Cervical cytology is the microscopic examination of cells collected from the cervix, the lower, narrow end of the uterus that opens into the vagina. This study is primarily used as a screening tool for the early detection of abnormal changes that could potentially develop into cervical cancer. Identifying these cellular changes allows practitioners to intervene before cancer begins, a process that has significantly reduced mortality rates. The Papanicolaou test, or Pap test, gathers a representative sample of cells for laboratory analysis.
The Role of the Pap Test in Screening
The Papanicolaou test collects cells from the cervix for screening. During a pelvic examination, a healthcare professional uses a speculum to gently separate the vaginal walls, allowing the cervix to be seen. A small brush and spatula are then used to collect cells from both the outer surface and the canal of the cervix. The collection process is quick and generally causes only minor pressure or cramping.

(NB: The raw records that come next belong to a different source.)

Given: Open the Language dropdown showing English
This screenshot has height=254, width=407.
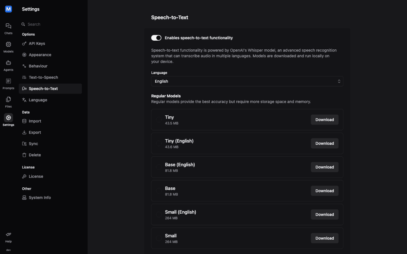Looking at the screenshot, I should (247, 81).
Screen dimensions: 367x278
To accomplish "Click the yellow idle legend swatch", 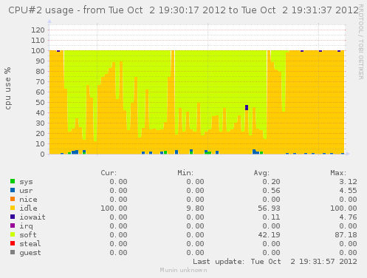I will tap(13, 208).
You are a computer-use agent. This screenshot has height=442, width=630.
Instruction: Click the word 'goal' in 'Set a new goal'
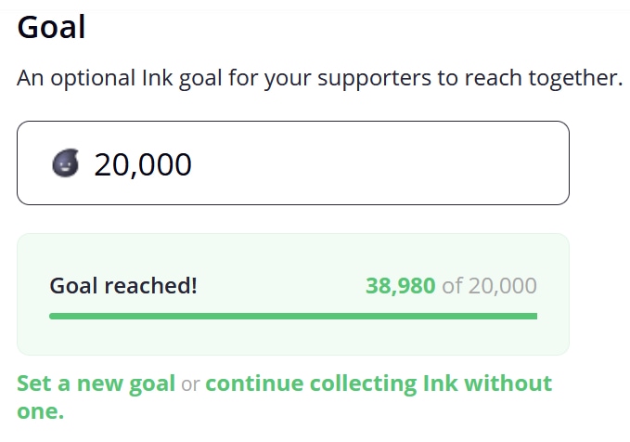151,384
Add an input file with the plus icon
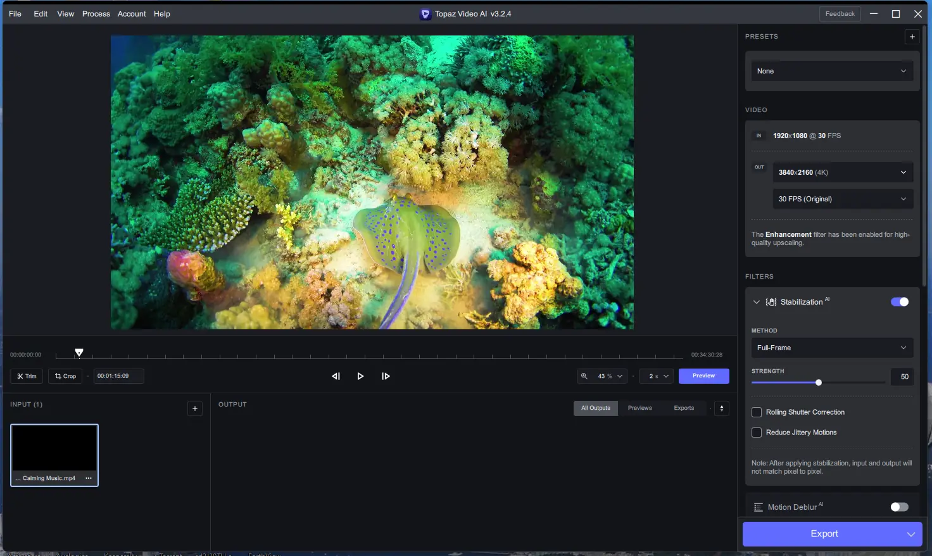932x556 pixels. 195,408
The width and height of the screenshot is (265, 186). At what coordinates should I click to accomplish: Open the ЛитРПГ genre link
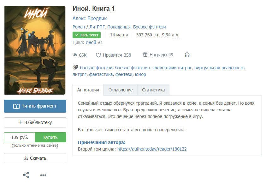click(97, 27)
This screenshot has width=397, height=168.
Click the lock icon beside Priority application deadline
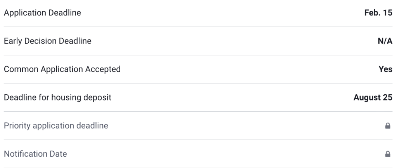tap(387, 126)
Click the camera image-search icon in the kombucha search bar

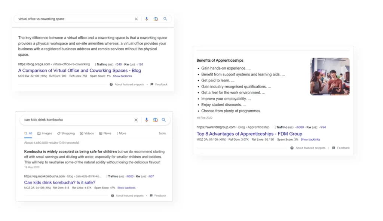click(x=155, y=120)
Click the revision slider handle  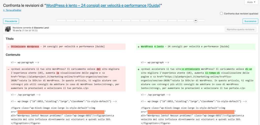click(x=196, y=21)
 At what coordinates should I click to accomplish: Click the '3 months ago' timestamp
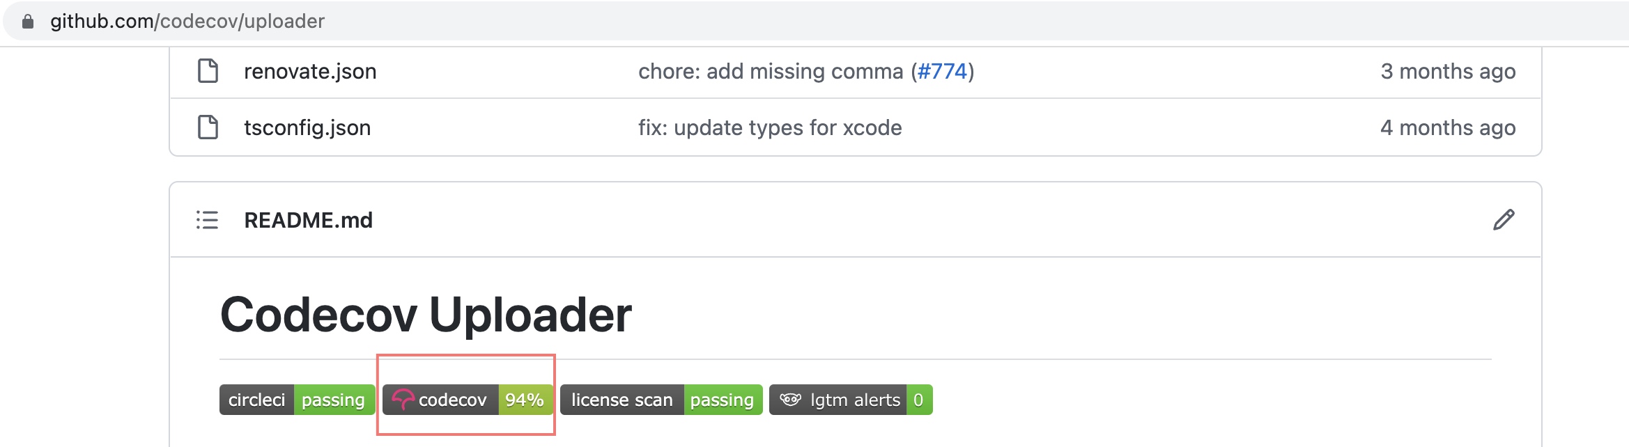1448,71
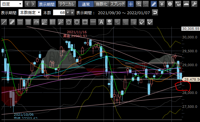This screenshot has width=200, height=122.
Task: Enable 指数化 display mode
Action: (102, 4)
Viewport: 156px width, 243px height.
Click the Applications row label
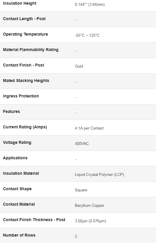point(15,158)
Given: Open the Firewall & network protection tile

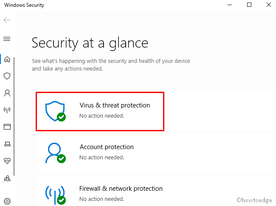Looking at the screenshot, I should pos(121,192).
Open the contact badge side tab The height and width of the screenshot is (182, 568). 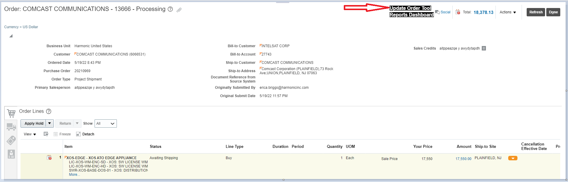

The primary purpose of the Pap test is the early detection of cell changes caused by the human papillomavirus (HPV), which causes most cervical cancers. Screening generally recommends starting around age 21. For those aged 21 to 29, a Pap test alone is recommended every three years.
After age 30, screening options broaden to include co-testing, combining a Pap test with an HPV test every five years. Primary HPV testing every five years for individuals aged 25 to 65 is also recommended, with co-testing or Pap-only testing remaining acceptable alternatives. Screening can typically stop after age 65 if a person has a history of consistently normal results.
Sample Processing and Laboratory Methods
Once the cells are collected, the sample is sent to a specialized laboratory for processing and microscopic review. Historically, the conventional Pap smear involved spreading the collected cells directly onto a glass slide. This technique often resulted in clumping, cellular overlap, and obscured cells due to blood or mucus, making interpretation difficult.
Today, the more common method is liquid-based cytology (LBC). With LBC, the collection device is rinsed into a vial of preservative liquid, allowing the laboratory to remove obscuring materials and create a thinner, more uniform layer of cells on the slide. This improved preparation reduces the rate of unsatisfactory samples and increases the clarity of cellular details.
A major advantage of LBC is that the remaining cell suspension can be used for ancillary testing, such as for high-risk HPV, without needing a separate sample collection. Cytotechnologists often use automated screening systems to review the prepared slides. The final diagnosis is then made by a trained cytopathologist or cytotechnologist using the standardized Bethesda System.
Decoding Cytology Classifications
The results of cervical cytology are reported using the standardized Bethesda System, which uses specific terminology. The most common result is Negative for Intraepithelial Lesion or Malignancy (NILM), which indicates that the cells are normal and there is no evidence of precancerous or cancerous changes.
An abnormal result may fall into the category of Atypical Squamous Cells of Undetermined Significance (ASCUS). This is a common finding where the cells show minor changes that are not definitive enough to be classified as a true lesion. ASCUS often prompts reflex HPV testing to determine the risk level. More significant findings are classified as Squamous Intraepithelial Lesions (SILs), which are divided into two grades.
Low-Grade Squamous Intraepithelial Lesion (LSIL)
LSIL typically indicates mild dysplasia and is often associated with an active HPV infection. These changes are considered mild and frequently resolve on their own.
High-Grade Squamous Intraepithelial Lesion (HSIL)
HSIL represents moderate to severe dysplasia. HSIL carries a higher risk of progressing to invasive cancer if left untreated, requiring immediate follow-up.
A less common classification is Atypical Glandular Cells (AGC), which indicates abnormal cells from the glandular tissue lining the inner cervix or the uterus. AGC can signal a more serious problem and always requires further investigation.
Management of Abnormal Findings
Clinical management following an abnormal Pap test result is determined by the specific classification and the individual’s HPV status. Management protocols are risk-based, aiming to avoid overtreatment for minor, self-resolving changes while ensuring that high-risk lesions are addressed promptly.
For mild abnormalities like ASCUS and LSIL, the next step often involves repeat testing after six to twelve months, or immediate HPV testing to triage the risk. If high-risk HPV is not present, the patient often returns to routine screening, as the cell changes are likely to clear spontaneously.
If the HPV test is positive, or if the abnormality is more severe, such as HSIL or AGC, the patient is typically referred for colposcopy. Colposcopy is an in-office procedure where a provider uses a magnifying instrument to visually examine the cervix after applying a solution to highlight abnormal areas. If a concerning area is visualized, a small tissue sample (biopsy) is taken for definitive diagnosis. If the biopsy confirms a high-grade precancerous lesion, treatment procedures are performed to remove the abnormal tissue.
Treatment Options
The most common treatment is the Loop Electrosurgical Excision Procedure (LEEP), which uses a thin wire loop heated by an electrical current to remove the affected area. Another ablative option is cryotherapy, which uses a specialized cold probe to freeze and destroy the abnormal cells. Both LEEP and cryotherapy are effective treatments for precancerous cells.